Cover sneezes and coughs. Even if you’re not sick, always cover a cough or sneeze with a tissue or your elbow, never into your hand.
Use hand sanitizer. You can put out containers for the front and back of the house so that it’s accessible to your staff as well as any delivery drivers or customers who come in to pick up an order.
Clean more often than usual. Though you likely have cleanup procedures in place already, you should increase how often you clean during the day. Sanitize equipment and surfaces regularly throughout the day to prevent germs from spreading between kitchen staff, delivery workers, and customers. Especially make sure to frequently sanitize communal objects that get touched by a lot of people, such as door handles, pots and pans, and other equipment.
Ensure everyone follows the six-foot rule. If possible, reduce the number of staff on shift to only those you need to successfully operate. If you aren’t busy, send some workers home so the necessary staff can more easily avoid getting too close to one another.
While health and cleanliness always matter, maintaining a sanitized work environment is especially important during a crisis like this one. Taking these easy steps helps you, your workers, and all of your customers avoid infection.
let technology fill in the gaps
While you contend with a smaller staff, slower shifts, and a brand new focus on delivery-only service, let technology smooth the way into this new normal.

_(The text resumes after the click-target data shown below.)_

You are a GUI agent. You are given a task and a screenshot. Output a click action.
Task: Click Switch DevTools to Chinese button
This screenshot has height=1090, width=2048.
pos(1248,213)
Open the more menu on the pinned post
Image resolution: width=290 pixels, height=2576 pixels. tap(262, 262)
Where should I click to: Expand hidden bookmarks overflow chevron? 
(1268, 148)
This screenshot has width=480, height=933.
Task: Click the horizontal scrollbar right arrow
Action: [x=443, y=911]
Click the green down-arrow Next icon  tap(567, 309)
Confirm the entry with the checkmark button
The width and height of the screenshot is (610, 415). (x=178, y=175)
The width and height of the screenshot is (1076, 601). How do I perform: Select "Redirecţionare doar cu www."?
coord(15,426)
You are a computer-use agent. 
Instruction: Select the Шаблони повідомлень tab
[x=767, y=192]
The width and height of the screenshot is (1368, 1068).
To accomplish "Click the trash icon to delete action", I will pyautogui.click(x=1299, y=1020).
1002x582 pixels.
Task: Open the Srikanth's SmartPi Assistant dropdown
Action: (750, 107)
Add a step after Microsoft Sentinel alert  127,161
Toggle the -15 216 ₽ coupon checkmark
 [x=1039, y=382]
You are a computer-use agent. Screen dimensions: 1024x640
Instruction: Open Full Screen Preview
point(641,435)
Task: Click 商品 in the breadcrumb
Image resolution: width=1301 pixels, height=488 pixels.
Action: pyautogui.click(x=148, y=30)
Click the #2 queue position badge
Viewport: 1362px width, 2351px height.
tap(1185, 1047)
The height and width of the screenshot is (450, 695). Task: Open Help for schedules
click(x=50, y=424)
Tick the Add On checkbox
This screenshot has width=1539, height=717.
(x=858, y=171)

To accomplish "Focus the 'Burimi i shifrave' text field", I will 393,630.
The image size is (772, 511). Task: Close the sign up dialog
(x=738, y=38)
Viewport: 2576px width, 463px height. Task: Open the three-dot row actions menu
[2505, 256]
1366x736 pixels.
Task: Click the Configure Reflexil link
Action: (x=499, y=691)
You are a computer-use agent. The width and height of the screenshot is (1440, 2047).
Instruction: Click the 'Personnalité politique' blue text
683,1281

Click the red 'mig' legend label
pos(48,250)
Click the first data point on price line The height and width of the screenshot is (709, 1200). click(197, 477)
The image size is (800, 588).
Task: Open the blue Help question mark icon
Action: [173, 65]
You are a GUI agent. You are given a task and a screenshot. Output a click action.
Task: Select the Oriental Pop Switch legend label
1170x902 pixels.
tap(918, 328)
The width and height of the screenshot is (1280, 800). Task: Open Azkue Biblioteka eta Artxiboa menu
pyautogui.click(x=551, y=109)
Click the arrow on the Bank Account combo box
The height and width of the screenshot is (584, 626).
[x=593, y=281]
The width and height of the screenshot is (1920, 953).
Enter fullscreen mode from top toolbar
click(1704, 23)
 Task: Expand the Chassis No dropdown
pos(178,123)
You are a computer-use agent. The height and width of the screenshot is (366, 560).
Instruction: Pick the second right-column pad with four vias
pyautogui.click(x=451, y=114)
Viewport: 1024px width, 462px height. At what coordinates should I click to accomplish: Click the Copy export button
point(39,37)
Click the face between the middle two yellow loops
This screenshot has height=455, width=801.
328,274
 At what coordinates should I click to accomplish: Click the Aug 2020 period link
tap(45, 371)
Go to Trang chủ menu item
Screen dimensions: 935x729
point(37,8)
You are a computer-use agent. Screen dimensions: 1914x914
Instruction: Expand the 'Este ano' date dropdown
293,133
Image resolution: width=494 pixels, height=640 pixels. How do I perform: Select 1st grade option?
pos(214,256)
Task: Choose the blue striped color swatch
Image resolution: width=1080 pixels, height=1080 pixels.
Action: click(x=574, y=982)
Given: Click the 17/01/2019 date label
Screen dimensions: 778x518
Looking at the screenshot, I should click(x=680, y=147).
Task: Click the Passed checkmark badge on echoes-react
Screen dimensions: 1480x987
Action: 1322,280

Most if not all restaurants have implemented measures like online ordering and contactless delivery to prevent too much face-to-face contact, which would violate the six-foot guideline for social distancing.
However, even after the imminent threat of COVID-19 fades, our collective fear of spreading disease and getting too close will likely remain in the public consciousness for a long time. Many POS vendors offer services that cut down on face-to-face time between workers and customers, and make self-service and contactless service easier. Self-service kiosks, contactless payment methods, handheld POS devices and other high technology are all becoming more popular as restaurants strive for ease, innovation, and now toward better health as well. As we move into a post-COVID-19 world, we can expect a certain amount of social distancing to remain the norm.